The idea that the modifications to the 1997 SEBAC collective bargaining health and pension package needed to be addressed now, and were so very urgent and essential to this concession package, is baffling. SEBAC really fucked this up, along with the helpful folks at OLR. Filling a 2-year budget gap, with a $1-billion per year price on the head of state employees, was how this stampede got started. Putting long-term concessions into the deal in exchange for a slightly smaller than $1-billion per year ask by the Governor, was the grease on the rails. The deal might have passed if it had been just a hard to swallow 5-year wage concession package. But this lash-up of arrogance and optimism was doomed. Reworking the SEBAC 1997 agreement (master agreement) would have been a cracking idea for a Malloy second term. But we are seeing that Malloy doesn’t have that kind of vision. Everything now, everything his way, or else.
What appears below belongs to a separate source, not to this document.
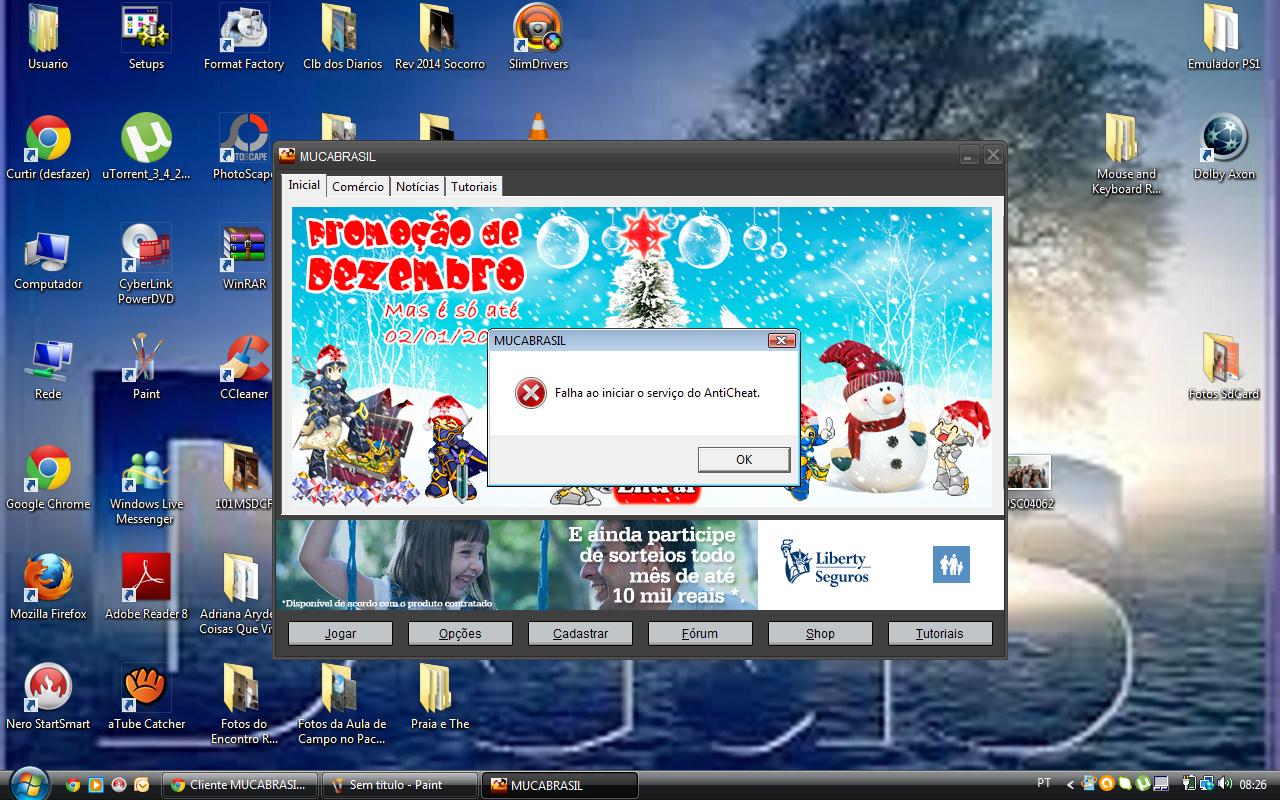The height and width of the screenshot is (800, 1280).
Task: Open the Tutoriais tab at top
Action: coord(473,186)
That said, I also consider this entire debacle a massive failure for the credentials and effectiveness of Governor Dannel Malloy. Yes, we have a budget deficit. Yes we have 9.1% unemployment. But balancing the budget doesn’t create jobs: job creation balances the budget. Dan is in serious danger of failing Econ 101 as his first major act as Governor. “See Me After Class” stickie, free of charge. But job creation is hard, and manipulating budget items is easier, so Dan took the easier route (not to mention one in line with the “powers” of the Governor’s office). What that means to me is that any economic turnaround will be coincidental with his budget balancing act, not a result of it.
But the SEBAC 2011 vote was not about the finer points of economic policy, a revote on the 2010 Governor’s race, ObamaScare, Sustinet boogeymen, or “sending a message”. It was a ratification vote on a concession package. I think that message got lost in the month between the announcement of the deal and the actual voting. Add in the week-long delay between early and late voting unions (AKA Operation ClusterFuck), and it was a perfect storm of “how to miss the forest for the trees”.
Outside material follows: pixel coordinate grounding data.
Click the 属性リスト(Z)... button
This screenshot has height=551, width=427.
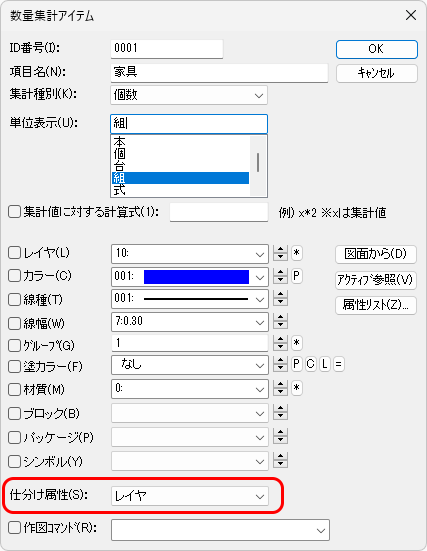(376, 305)
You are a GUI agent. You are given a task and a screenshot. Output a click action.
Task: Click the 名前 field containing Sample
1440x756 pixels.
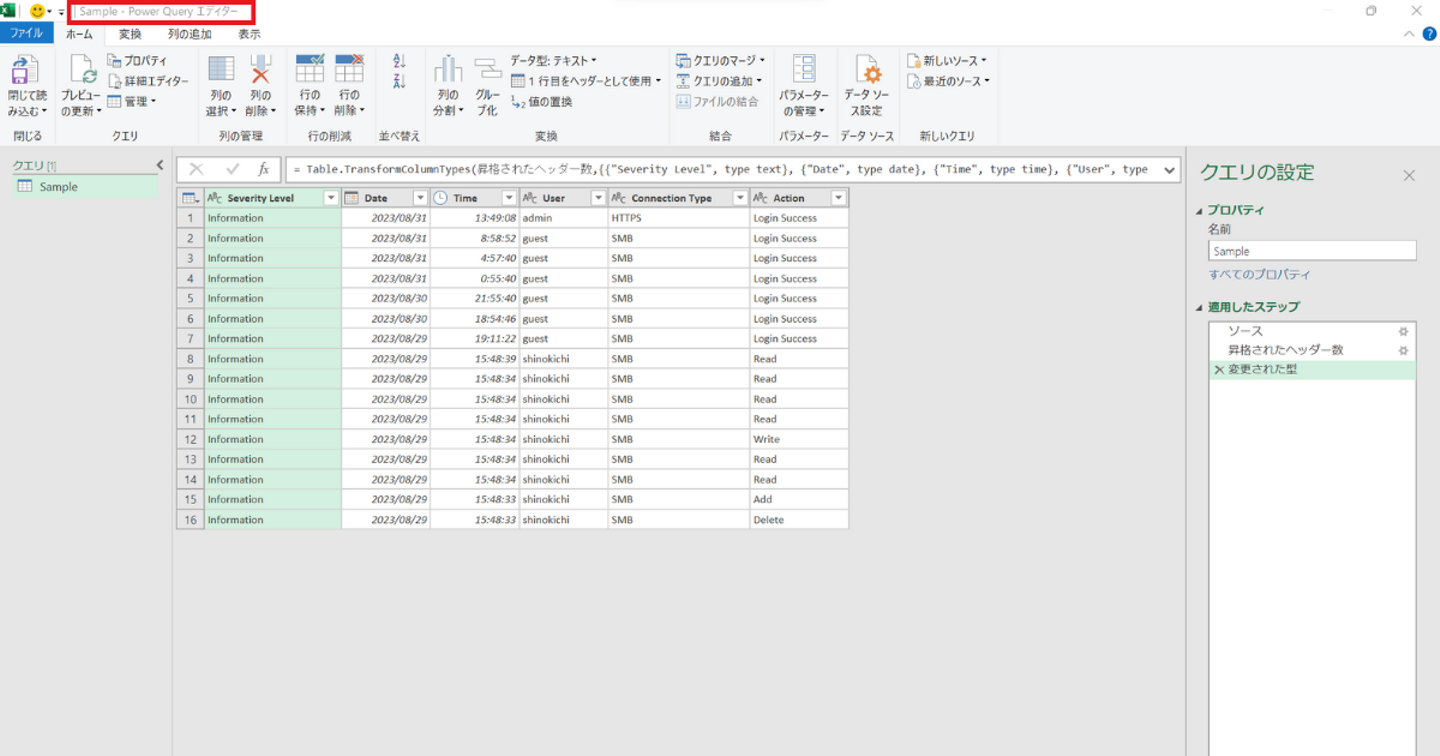[x=1311, y=252]
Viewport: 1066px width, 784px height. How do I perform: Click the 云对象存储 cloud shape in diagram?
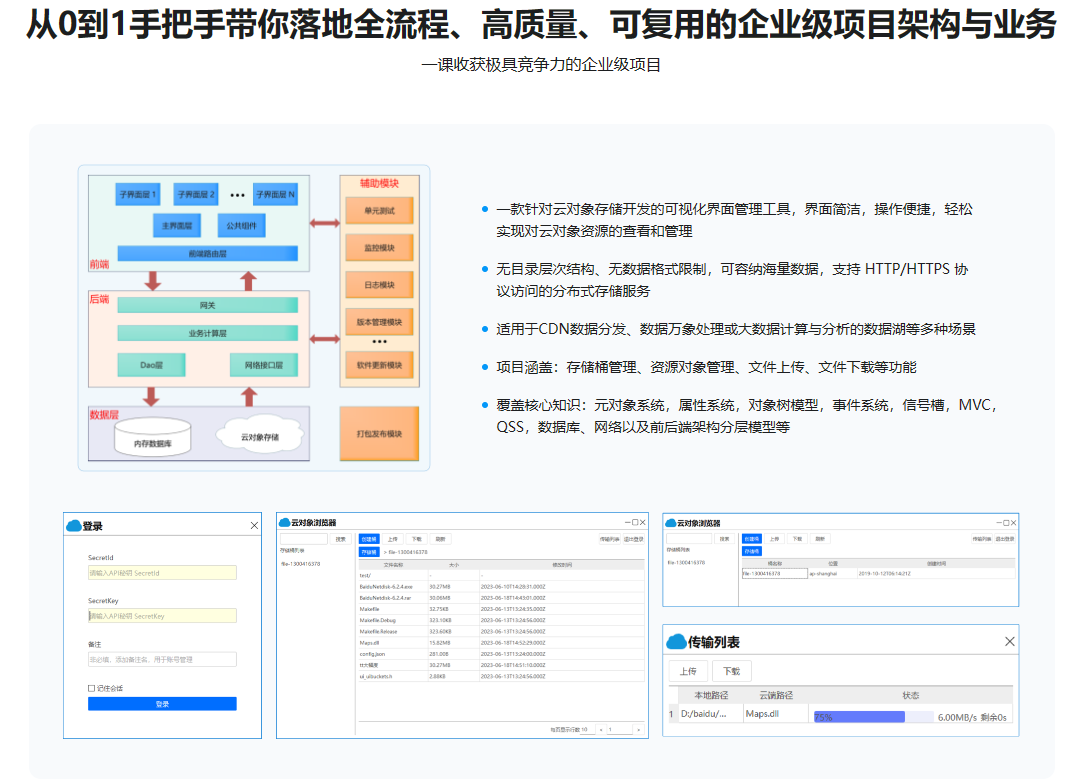[260, 436]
Now… I fully expect the “no” voters to get out there and storm the LOB with their ideas that are going to solve the mess they created… or, will they sit on their entitled asses and bitch? Wanna piece of that action?!?! It is looking like the “no” votes were made with no concept of an alternative, but a strong sense of “status quo” and a desire to keep it. Sure, some people felt that they were burdened more than others. But another thing lost in the discussion is that both the retirement age bump in 2022, and the health care revamp, came with options. Want to keep your current retirement age past 2022? Pay a max of 0.78% between now and your retirement. Want out of the health maintenance plan? Pay $100/month and one annual deductible. That health care deal is, FWIW, something that most of the private sector employees would jump through a burning wall to get.
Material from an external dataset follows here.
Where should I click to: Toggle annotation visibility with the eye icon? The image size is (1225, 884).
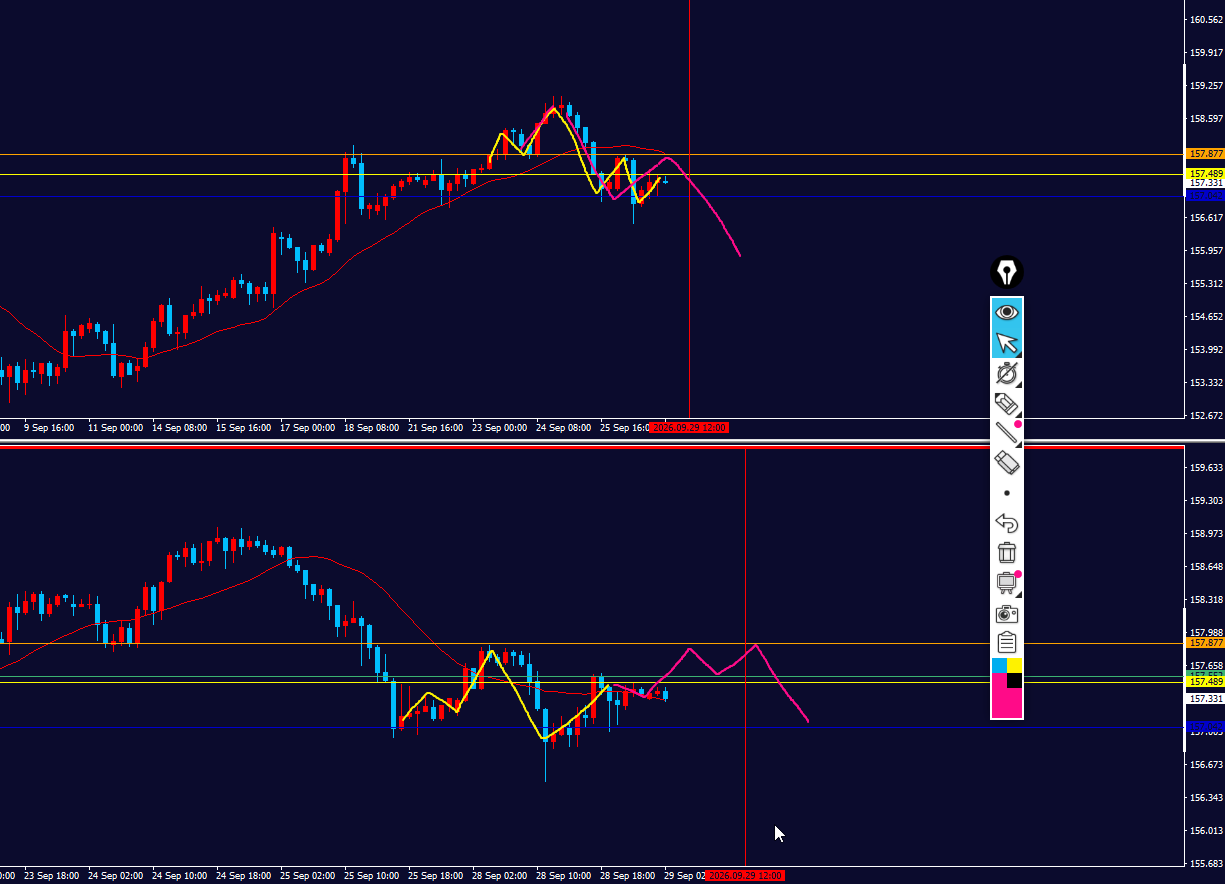coord(1007,313)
[THIS JUST IN: SEBAC has tabled their vote to accept the results of the voting on the SEBAC 2011 tentative agreement. “After reporting on their union’s balloting, a motion was taken for coalition leaders to cast a final official vote to accept or reject the agreement. A second motion was then raised to table the vote for 30 days, which was passed by consent.” Sweet Christ On A Crutch… what next?]